● **Required action**: If an entry contains a picture, omit that picture and transcribe everything else exactly.

● **Provided material**:
[Start of Attachment]

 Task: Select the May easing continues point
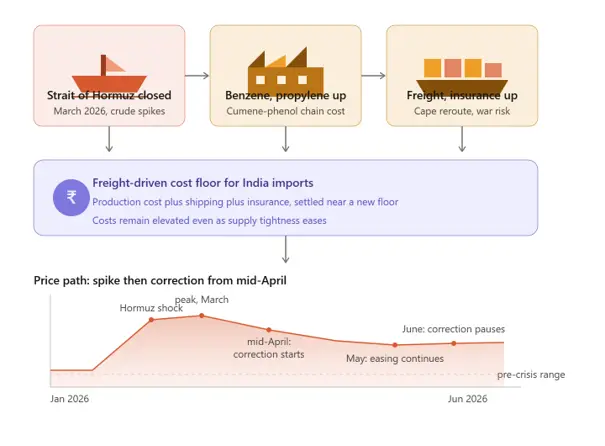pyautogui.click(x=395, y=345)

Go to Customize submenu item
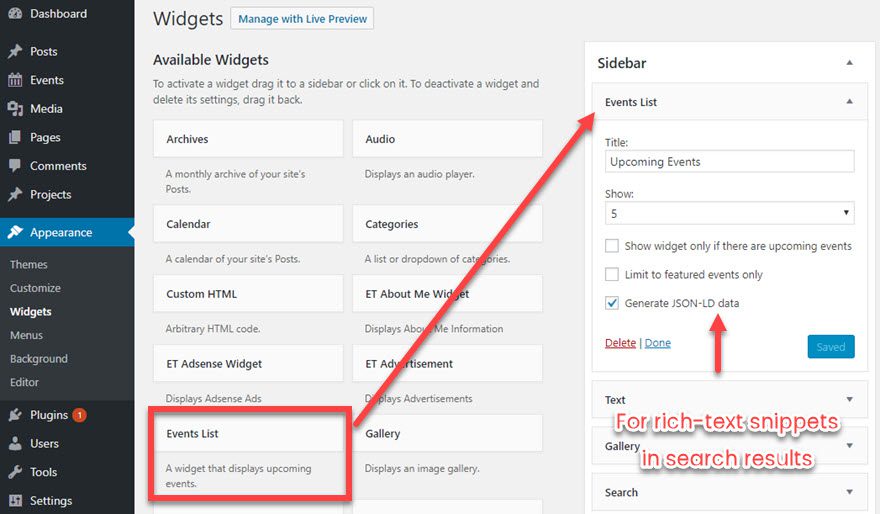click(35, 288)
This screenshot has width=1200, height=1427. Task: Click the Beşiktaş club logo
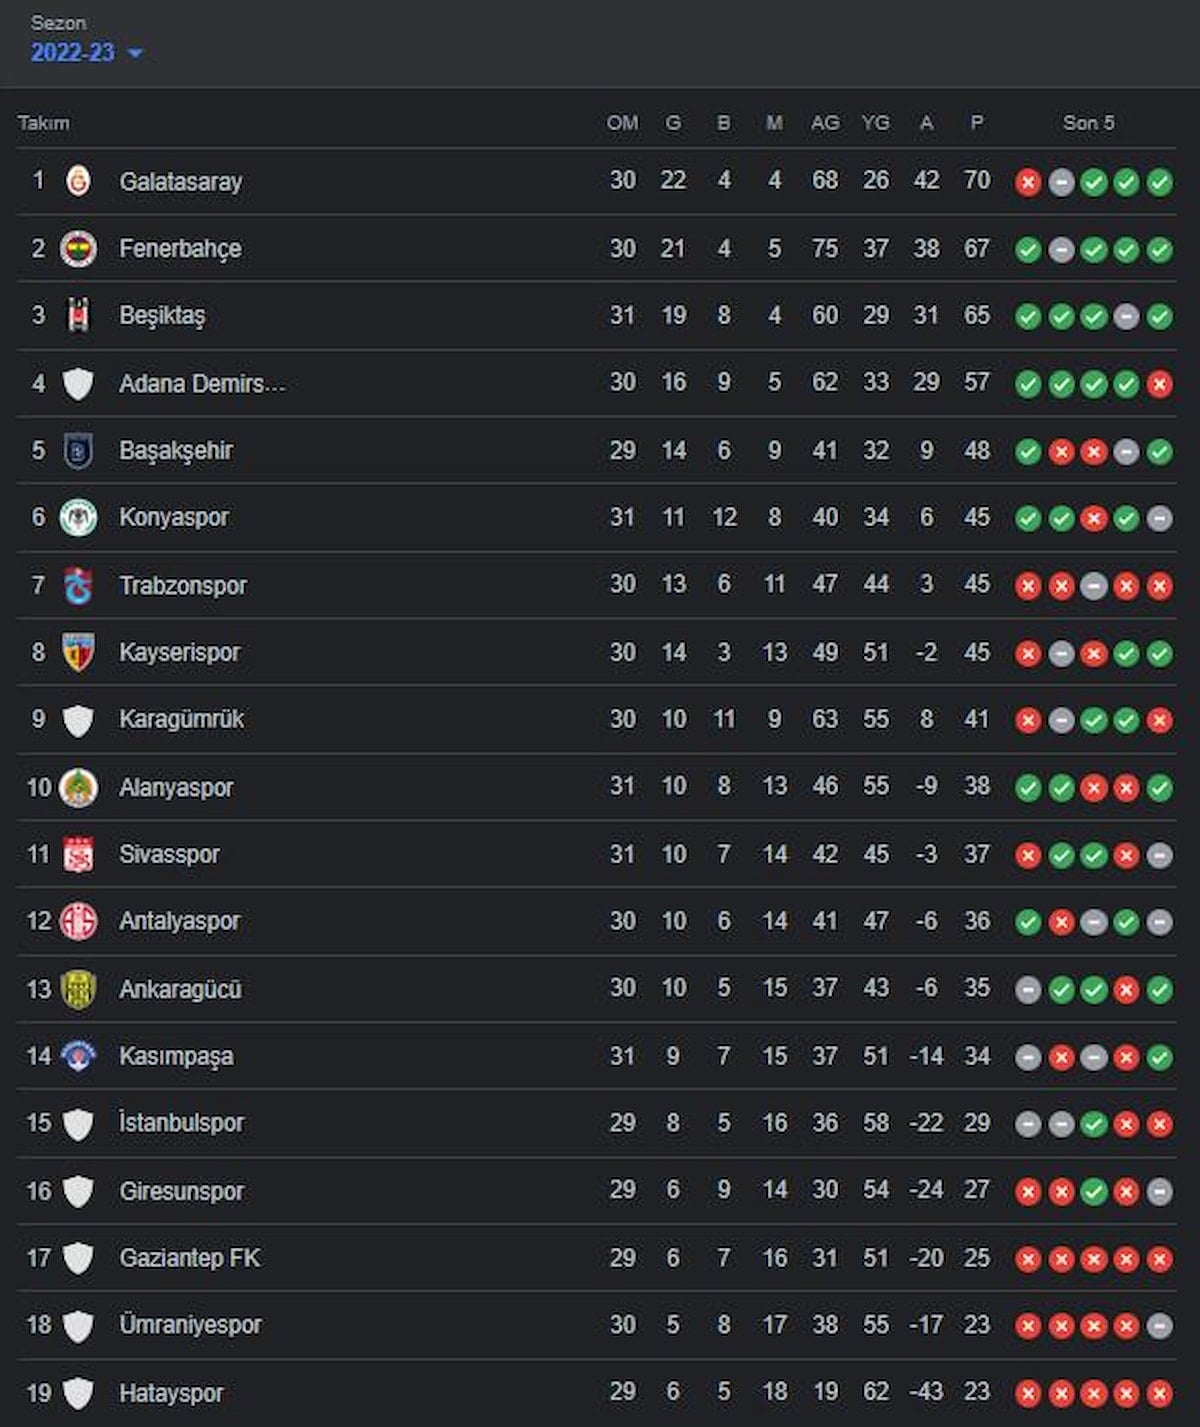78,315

[End of Attachment]

● **Exercise response**:
 Task: Select the May easing continues point
pyautogui.click(x=395, y=345)

Go to Customize submenu item
click(35, 288)
This screenshot has width=1200, height=1427. Task: Click the Beşiktaş club logo
78,315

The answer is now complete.